A few days back, while I was on the way to a meeting, I chanced upon an article on my phone. It was the most recent list of the richest and most famous individuals in India. The usual names were all there and further down I could see quite a few new names that were there due to the startup revolution that has been happening in India. It was quite gratifying to see young entrepreneurs make it to the list of youngest billionaires. While scrolling to the top of the list the figures became bigger and bigger and things came to a point where words like billion ceased to have any sense of awe.

It was at this point that I thought “How much money is actually enough?” At the outset, this might seem like a simple question, but when one thinks a bit harder, it soon becomes too overwhelming a problem to solve. By this time, I had reached the office where a meeting was scheduled to happen. 2 hours later, I was still intrigued by the question.
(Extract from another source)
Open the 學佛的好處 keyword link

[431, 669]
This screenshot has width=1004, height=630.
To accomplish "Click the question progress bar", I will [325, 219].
I couldn’t just get it out of my mind. After devoting a good hour of my time on research, I came across a chapter from the book ‘David & Goliath’, written by the famous author Malcolm Gladwell.

The author has done his research on the same topic and has arrived at a figure of around USD75,000 per annum as the amount beyond which more money doesn’t really mean more happiness. The graph in his book shows a bell curve that actually worsens with an increase in household income beyond the USD75,000 mark. The whole thing was now becoming even more interesting. I searched further to see if other researchers had found any specific answer to this question. Unsurprisingly, different economists have given different amounts of money, but almost all the figures are less than USD100,000. In Indian Rupee terms, we are talking about a household income of 70-75 Lakhs per annum at the most.

Last year, when I donated more than 75% of my net worth to the Rotary Foundation, I was at times worried about my family’s future. With their support, I eventually finalised the donation as an endowment that will benefit thousands of people year after year. That moment of worry has long since passed. I find myself more energetic now. I can feel the happiness in my bones when I see schools being built for the benefit of underprivileged children. In all, I couldn’t be happier in life.
So, from the research perspective if this amount has to be held true, then anything above this becomes a burden that actually brings down your peace of mind and overall happiness. In an era when money is seen as a means to make more money, I think it’s imperative for everyone to know as to how much is actually enough.

I can only imagine a monthly income of around Rs 5 to Rs 6 Lakhs per month as a more than sufficient amount for anyone living in any part of India. One can also imagine the amount of social change that can be brought about by using one’s wealth over and above this mark for philanthropic purposes. I will leave you with these thoughts.

Let’s try to build a world where you have enough for yourself and you can use whatever surplus you have to ensure that others around you have enough too.